News that Destiny 2 won’t use dedicated servers caused some internet drama last week, prompting developer Bungie to clarify that, actually, much like the first game, the sequel will use a combination of peer-to-peer and client-server technology and everybody needs to chillax. Also, improvements! So those too.

“Many are concerned by our announcement last week that Destiny 2 doesn’t have dedicated servers. While that’s useful shorthand, the full answer is more complex because Destiny has a unique networking model,” Destiny 2 engineering lead Matt Segur explains in an update on Bungie’s website.

“Every activity in Destiny 2 is hosted by one of our servers. That means you will never again suffer a host migration during your Raid attempt or Trials match. This differs from Destiny 1, where these hosting duties were performed by player consoles and only script and mission logic ran in the data center.”

Okay, but… what?

“In the gaming community, ‘dedicated servers’ refers to pure client-server networking models,” he continues. “Destiny 2 uses a hybrid of client-server and peer-to-peer technology, just like Destiny 1. The server is authoritative over how the game progresses, and each player is authoritative over their own movement and abilities. This allows us to give players the feeling of immediacy in all their moving and shooting – no matter where they live and no matter whom they choose to play with.”

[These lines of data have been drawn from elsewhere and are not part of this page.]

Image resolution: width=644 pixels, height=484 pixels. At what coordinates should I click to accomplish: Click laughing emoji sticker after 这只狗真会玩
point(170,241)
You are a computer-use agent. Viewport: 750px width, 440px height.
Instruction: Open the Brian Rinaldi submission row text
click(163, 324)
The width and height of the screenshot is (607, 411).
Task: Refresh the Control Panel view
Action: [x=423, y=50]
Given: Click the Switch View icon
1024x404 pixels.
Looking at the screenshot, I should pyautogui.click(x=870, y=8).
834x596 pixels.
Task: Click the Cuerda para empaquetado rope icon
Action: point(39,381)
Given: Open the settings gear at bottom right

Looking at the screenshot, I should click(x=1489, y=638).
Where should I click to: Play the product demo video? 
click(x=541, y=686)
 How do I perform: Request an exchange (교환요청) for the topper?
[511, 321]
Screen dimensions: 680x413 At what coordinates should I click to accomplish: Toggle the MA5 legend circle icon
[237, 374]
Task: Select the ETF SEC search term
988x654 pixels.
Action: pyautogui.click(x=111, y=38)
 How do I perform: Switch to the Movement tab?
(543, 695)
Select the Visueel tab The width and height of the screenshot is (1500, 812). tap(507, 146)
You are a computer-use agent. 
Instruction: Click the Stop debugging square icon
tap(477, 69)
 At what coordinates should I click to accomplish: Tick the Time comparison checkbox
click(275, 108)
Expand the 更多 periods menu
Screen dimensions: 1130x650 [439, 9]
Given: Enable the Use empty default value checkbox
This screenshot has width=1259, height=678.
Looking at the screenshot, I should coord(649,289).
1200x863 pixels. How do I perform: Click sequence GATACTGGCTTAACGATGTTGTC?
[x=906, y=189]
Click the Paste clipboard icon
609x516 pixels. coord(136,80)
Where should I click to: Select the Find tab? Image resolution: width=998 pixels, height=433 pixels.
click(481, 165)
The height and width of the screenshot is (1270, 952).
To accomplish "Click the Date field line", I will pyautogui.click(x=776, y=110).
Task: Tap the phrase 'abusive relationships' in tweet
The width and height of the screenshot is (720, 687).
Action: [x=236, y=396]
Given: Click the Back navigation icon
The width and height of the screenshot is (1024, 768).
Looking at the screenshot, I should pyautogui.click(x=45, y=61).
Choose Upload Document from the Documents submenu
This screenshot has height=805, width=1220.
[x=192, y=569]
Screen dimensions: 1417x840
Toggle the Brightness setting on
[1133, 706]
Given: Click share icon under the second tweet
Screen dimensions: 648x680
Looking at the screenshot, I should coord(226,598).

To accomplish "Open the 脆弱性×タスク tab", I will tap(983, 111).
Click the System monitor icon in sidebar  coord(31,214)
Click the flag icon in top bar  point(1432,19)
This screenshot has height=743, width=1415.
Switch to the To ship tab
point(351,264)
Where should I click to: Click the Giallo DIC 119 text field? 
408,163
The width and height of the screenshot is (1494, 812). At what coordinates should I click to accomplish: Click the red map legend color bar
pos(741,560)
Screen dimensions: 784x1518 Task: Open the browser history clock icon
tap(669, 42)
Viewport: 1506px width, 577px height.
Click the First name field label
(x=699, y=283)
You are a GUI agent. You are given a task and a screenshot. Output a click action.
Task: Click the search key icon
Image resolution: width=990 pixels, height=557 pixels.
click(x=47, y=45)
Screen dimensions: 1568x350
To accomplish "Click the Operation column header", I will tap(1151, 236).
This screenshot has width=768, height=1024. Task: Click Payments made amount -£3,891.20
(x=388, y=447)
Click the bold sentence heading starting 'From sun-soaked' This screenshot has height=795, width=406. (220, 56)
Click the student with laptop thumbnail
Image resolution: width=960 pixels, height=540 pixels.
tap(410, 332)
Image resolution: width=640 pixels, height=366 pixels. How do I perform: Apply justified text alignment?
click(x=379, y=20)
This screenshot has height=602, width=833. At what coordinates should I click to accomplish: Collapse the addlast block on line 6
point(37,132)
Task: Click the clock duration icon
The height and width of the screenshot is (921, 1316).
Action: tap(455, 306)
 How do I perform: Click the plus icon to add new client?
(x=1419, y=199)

Although dedicated servers, in theory, provide a more consistent and equitable experience for players, it’s a different matter entirely for most console games in South Africa where local dedicated server support simply doesn’t exist. Microsoft is planning to open its own local Azure datacentres next year, but using peer-to-peer connections is probably more practical for the moment.

Obviously one of the most frustrating things about peer-to-peer systems, however, is the potential lack of admin and the inevitable cheating that comes with that, especially on PC where players can use third-party applications to circumvent the rules.

“The PC platform poses unique security challenges for Destiny 2, but our security Ninjas have spent several years building a plan for how to engage with this new and vibrant community,” says Segur. “We have a variety of top-secret strategies to ensure that the life of a cheater in Destiny 2 PC will be nasty, brutish, and short. And, regardless of what platform you play on, all changes to your persistent character are communicated directly to our secure data center with no peer-to-peer interference.”

Game’s out on 8 September on Xbox One and PS4 (with a PC launch coming later), and a beta is expected sometime between now and then.